Instruction:
Copy out every line of the records below word for word, omitting the pictures.

─── Records for the task ───

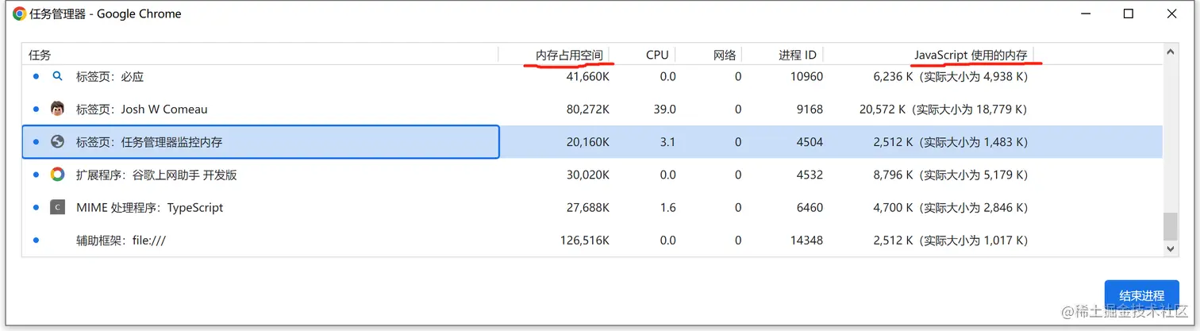Click the scroll down arrow in the list

pos(1170,248)
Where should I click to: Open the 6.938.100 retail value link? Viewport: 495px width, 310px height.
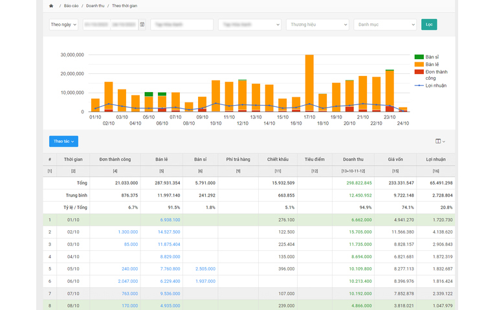(170, 220)
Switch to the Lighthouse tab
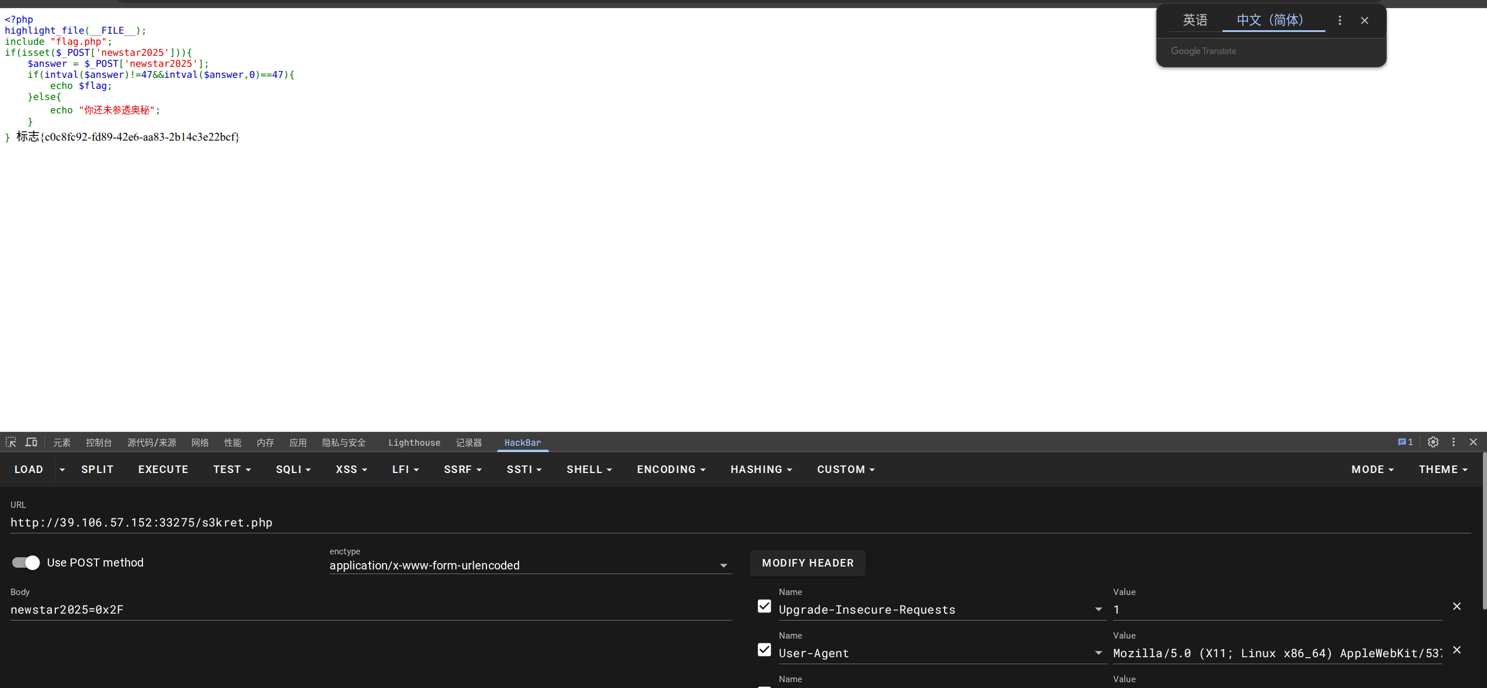This screenshot has height=688, width=1487. (414, 443)
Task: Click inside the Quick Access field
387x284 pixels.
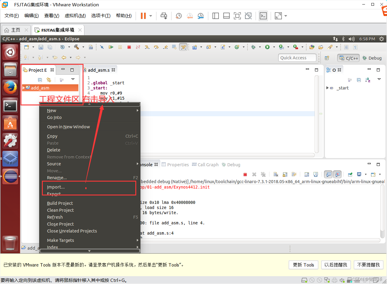Action: [x=297, y=58]
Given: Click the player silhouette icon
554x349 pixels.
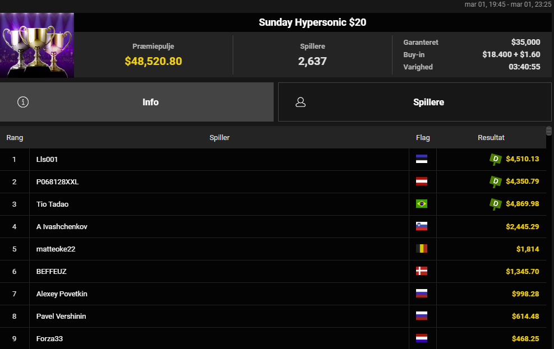Looking at the screenshot, I should coord(301,102).
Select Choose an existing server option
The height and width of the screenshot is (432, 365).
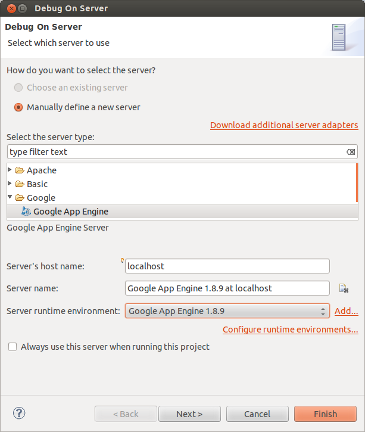click(x=18, y=88)
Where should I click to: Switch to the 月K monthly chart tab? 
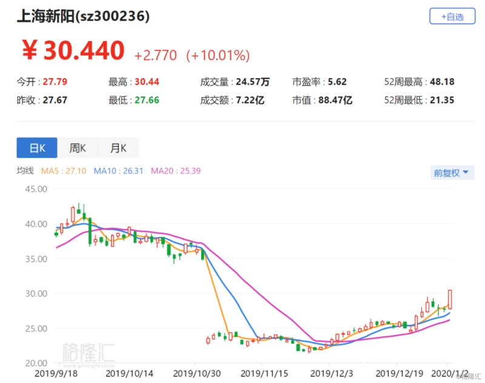click(x=118, y=148)
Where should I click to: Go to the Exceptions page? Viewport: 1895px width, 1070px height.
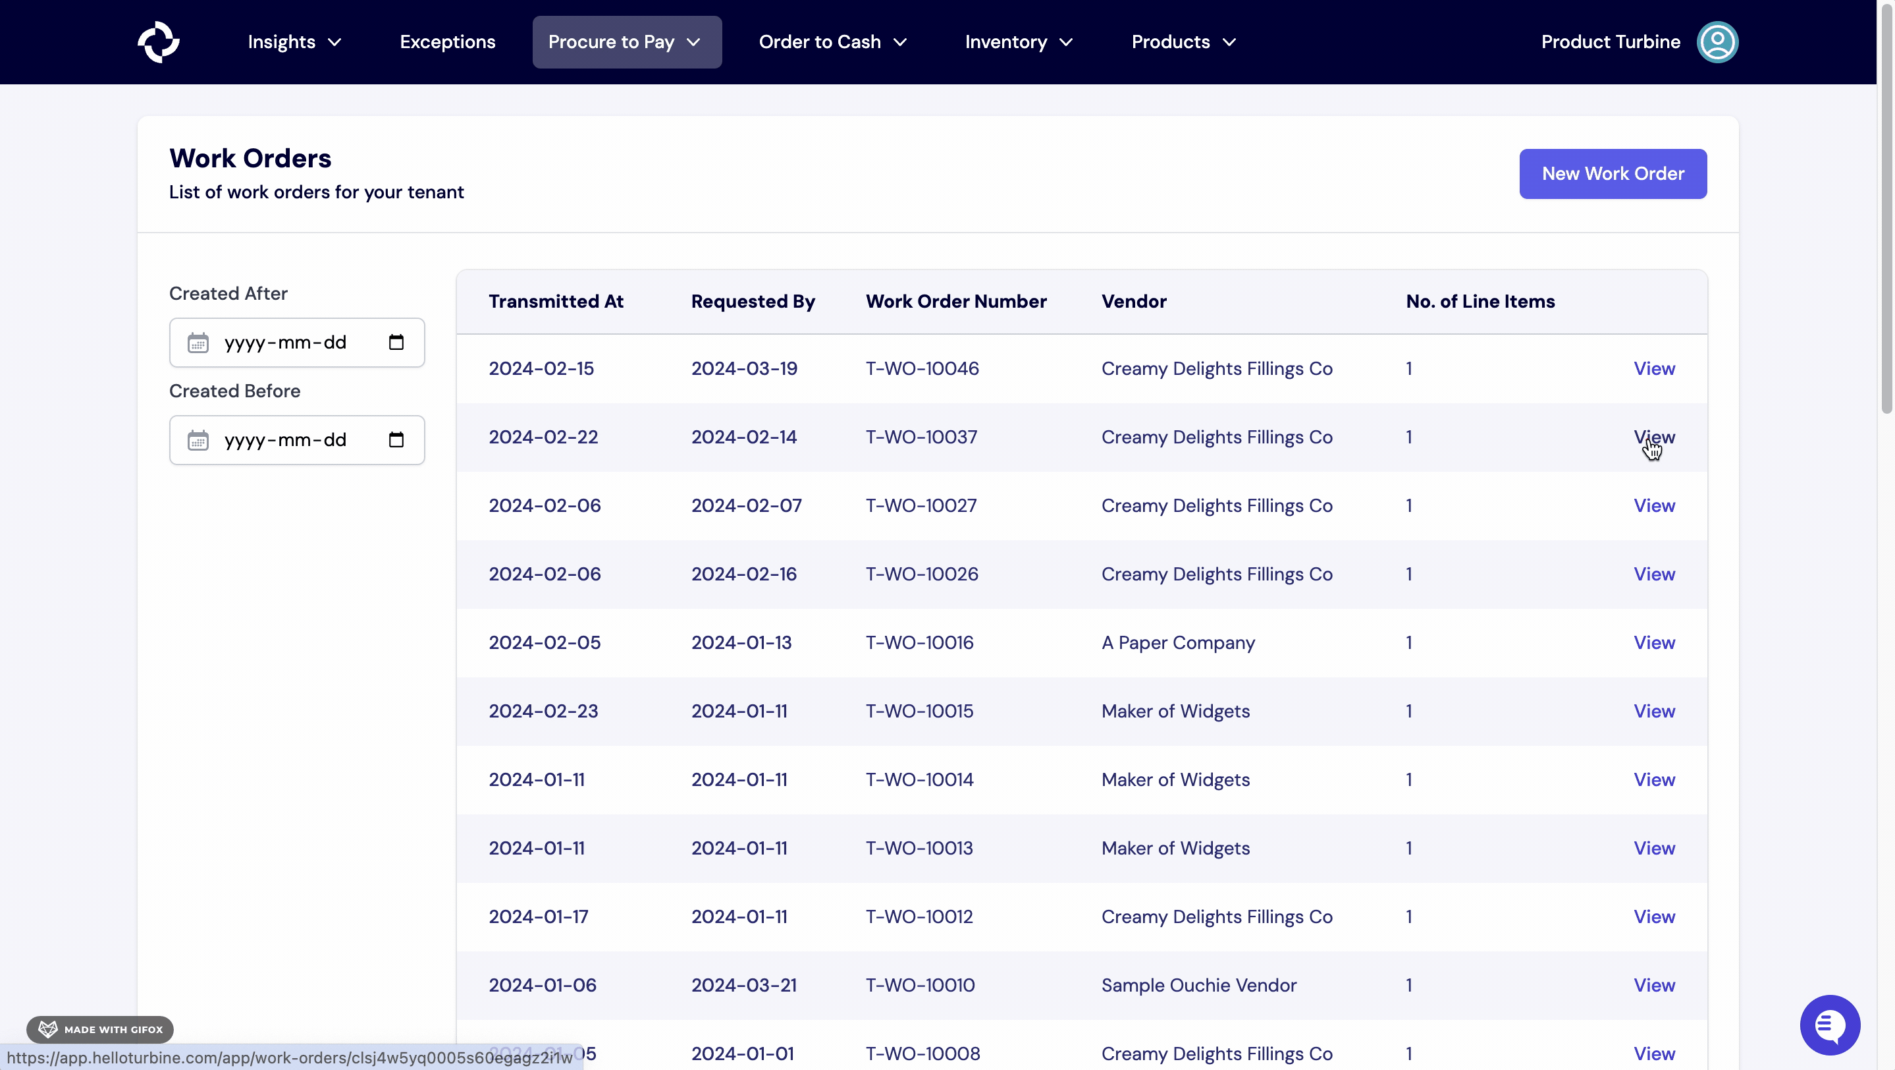coord(447,42)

───

Output:
Click the scroll down arrow in the list

pos(1170,248)
Where should I click to: Open the 6.938.100 retail value link? Viewport: 495px width, 310px height.
(170, 220)
Switch to the Lighthouse tab
This screenshot has height=688, width=1487. (414, 443)
Task: Click inside the Quick Access field
387x284 pixels.
Action: [x=297, y=58]
Given: Click the player silhouette icon
554x349 pixels.
Looking at the screenshot, I should coord(301,102).
Select Choose an existing server option
The height and width of the screenshot is (432, 365).
click(x=18, y=88)
Where should I click to: Switch to the 月K monthly chart tab? 
click(x=118, y=148)
Where should I click to: Go to the Exceptions page? Viewport: 1895px width, 1070px height.
coord(447,42)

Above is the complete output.